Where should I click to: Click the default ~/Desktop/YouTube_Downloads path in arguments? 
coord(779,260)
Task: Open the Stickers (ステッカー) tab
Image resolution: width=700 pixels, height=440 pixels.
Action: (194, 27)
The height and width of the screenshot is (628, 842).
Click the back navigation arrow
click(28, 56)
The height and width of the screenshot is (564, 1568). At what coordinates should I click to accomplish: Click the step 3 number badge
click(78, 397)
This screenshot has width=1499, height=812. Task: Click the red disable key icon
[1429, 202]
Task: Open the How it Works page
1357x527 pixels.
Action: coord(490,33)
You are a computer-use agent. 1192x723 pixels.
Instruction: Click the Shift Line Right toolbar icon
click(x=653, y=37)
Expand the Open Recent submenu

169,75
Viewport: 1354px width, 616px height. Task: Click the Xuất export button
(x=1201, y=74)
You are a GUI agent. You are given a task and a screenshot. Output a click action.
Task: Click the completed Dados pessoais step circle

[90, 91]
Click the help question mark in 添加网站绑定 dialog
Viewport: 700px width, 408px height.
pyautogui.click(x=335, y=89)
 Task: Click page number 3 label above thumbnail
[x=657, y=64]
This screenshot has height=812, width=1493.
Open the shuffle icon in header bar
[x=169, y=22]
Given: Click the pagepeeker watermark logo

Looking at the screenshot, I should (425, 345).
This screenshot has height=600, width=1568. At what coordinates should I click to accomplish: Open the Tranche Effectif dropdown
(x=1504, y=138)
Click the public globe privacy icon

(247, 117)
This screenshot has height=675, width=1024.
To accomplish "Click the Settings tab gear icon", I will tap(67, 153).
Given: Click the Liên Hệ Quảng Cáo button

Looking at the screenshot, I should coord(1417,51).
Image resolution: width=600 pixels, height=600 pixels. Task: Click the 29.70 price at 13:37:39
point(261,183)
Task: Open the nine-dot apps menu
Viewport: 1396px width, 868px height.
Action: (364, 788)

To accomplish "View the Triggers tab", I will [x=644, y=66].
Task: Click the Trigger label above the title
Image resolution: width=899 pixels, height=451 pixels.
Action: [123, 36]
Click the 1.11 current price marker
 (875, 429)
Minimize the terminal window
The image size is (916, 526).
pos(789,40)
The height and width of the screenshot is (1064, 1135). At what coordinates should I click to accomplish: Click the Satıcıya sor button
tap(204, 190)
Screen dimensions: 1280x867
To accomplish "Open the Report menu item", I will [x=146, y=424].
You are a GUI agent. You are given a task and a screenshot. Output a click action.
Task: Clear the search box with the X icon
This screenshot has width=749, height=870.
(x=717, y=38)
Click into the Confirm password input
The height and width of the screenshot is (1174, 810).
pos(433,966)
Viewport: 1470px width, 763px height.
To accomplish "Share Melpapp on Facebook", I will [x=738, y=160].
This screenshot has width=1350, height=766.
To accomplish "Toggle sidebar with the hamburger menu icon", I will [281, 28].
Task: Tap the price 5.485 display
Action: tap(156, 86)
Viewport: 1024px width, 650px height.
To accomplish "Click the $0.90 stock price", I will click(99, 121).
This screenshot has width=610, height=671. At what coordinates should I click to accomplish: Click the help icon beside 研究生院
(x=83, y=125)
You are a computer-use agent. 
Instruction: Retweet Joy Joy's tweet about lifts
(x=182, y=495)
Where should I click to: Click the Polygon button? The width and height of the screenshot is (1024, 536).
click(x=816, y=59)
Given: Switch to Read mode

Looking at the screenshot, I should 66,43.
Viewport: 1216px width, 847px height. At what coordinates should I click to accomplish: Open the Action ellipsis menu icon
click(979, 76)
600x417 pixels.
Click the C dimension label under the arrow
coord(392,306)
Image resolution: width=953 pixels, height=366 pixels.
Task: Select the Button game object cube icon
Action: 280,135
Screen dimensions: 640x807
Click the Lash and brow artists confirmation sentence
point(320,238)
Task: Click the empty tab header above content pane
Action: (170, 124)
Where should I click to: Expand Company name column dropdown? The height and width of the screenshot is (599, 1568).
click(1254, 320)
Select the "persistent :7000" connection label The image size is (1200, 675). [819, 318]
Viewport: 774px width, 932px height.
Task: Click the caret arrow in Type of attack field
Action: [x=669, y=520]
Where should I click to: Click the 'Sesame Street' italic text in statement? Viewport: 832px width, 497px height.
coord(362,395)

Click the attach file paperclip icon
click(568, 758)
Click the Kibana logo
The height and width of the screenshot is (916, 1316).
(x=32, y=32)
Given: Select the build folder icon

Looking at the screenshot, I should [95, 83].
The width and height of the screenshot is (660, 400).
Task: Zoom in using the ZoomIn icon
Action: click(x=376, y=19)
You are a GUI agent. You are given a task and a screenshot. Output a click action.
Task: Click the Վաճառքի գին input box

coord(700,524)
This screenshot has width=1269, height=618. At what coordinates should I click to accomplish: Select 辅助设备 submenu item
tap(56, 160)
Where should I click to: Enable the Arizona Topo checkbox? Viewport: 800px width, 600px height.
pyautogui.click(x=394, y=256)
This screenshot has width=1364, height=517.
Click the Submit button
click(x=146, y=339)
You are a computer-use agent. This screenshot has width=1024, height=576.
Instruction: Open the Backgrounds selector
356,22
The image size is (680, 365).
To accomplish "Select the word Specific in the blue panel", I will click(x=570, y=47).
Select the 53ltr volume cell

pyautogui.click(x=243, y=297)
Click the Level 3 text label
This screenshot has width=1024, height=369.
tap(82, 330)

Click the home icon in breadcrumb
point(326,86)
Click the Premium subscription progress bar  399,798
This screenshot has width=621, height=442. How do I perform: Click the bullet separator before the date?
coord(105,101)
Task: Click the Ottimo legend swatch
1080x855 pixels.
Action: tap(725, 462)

========================================

> _Exercise requirements_
Whichever lines of the data include the word "computer", pull them out.

> _Solution to this problem_
You are a computer-use agent. 1192x723 pixels.
You are a computer-use agent. 
You are a computer-use agent. This screenshot has width=1024, height=576.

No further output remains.